The listing beneath should be written out in full, exactly as shown.

═══ INPUT

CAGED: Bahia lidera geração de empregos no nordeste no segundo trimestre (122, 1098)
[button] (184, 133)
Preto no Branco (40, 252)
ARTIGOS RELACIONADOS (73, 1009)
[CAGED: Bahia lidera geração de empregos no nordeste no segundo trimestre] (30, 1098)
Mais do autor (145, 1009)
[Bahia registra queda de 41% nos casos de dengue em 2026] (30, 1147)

══════

**RESULT FOR THIS TASK**
CAGED: Bahia lidera geração de empregos no nordeste no segundo trimestre (122, 1098)
[button] (184, 133)
Preto no Branco (40, 252)
ARTIGOS RELACIONADOS (73, 1009)
[CAGED: Bahia lidera geração de empregos no nordeste no segundo trimestre] (30, 1098)
Mais do autor (145, 1009)
[Bahia registra queda de 41% nos casos de dengue em 2026] (30, 1147)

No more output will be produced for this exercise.